Can you recall your third birthday party? Studies suggest that we consciously recall little from before age 4. Mice and monkeys also forget their early life, as rapid neuron growth disrupts the circuits that stored old memories (Akers et al., 2014). But as children mature, this infantile amnesia wanes, and they become increasingly capable of remembering experiences, even for a year or more (Bauer & Larkina, 2014; Morris et al., 2010). The brain areas underlying memory, such as the hippocampus and frontal lobes, continue to mature during and after adolescence (Luby et al., 2016; Murty et al., 2016).

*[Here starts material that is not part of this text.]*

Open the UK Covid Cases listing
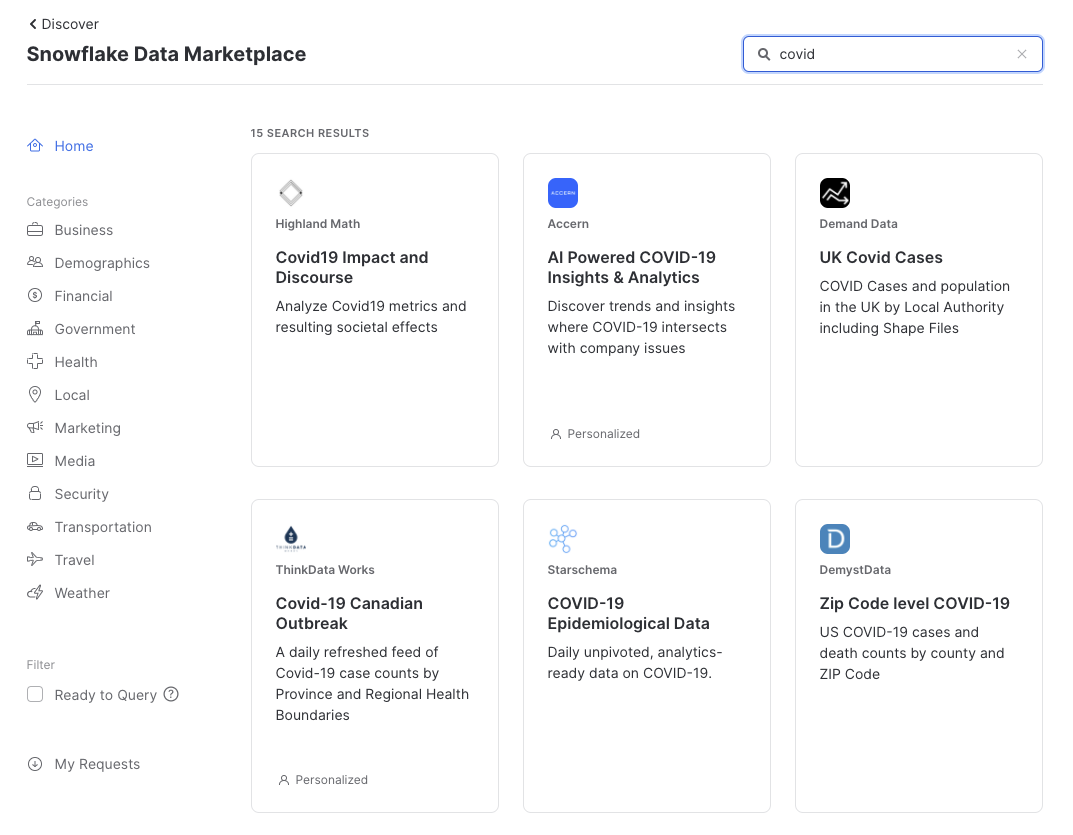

Despite consciously recalling little from our early years, our brain was processing and storing information. While finishing her doctoral work in psychology, Carolyn Rovee-Collier observed nonverbal infant memory in action. Her colicky 2-month-old, Benjamin, could be calmed by moving a crib mobile. Weary of hitting the mobile, she strung a cloth ribbon connecting the mobile to Benjamin’s foot. Soon, he was kicking his foot to move the mobile. Thinking about her unintended home experiment, Rovee-Collier realized that, contrary to popular opinion in the 1960s, babies can learn. To know for sure that her son wasn’t just a whiz kid, she repeated the experiment with other infants (Rovee-Collier, 1989, 1999). Sure enough, they, too, soon kicked more when hitched to a mobile, both on the day of the experiment and the day after. If, however, she hitched them to a different mobile the next day, the infants showed no learning, indicating that they remembered the original mobile and recognized the difference. Moreover, when tethered to the familiar mobile a month later, they remembered the association and again began kicking (Figure 46.3).

A photo of a baby gazing at the toys suspended above.

Figure 46.3 Infant at work

Babies only 3 months old learned that kicking moves a mobile, and they retained that learning for a month (Rovee-Collier, 1989, 1997).

Traces of forgotten childhood languages may also persist. One study tested English-speaking British adults who had no conscious memory of the Hindi or Zulu they had spoken as children. Yet, up to age 40, they could relearn subtle sound contrasts in these languages that other English speakers could not learn (Bowers et al., 2009). Chinese adoptees living in Canada since age 1 process Chinese sounds as do native speakers, even if they have no conscious recollection of Chinese words (Pierce et al., 2014). Again, our two-track mind is at work: What the conscious mind does not know and cannot express in words, the nervous system and unconscious mind somehow remember.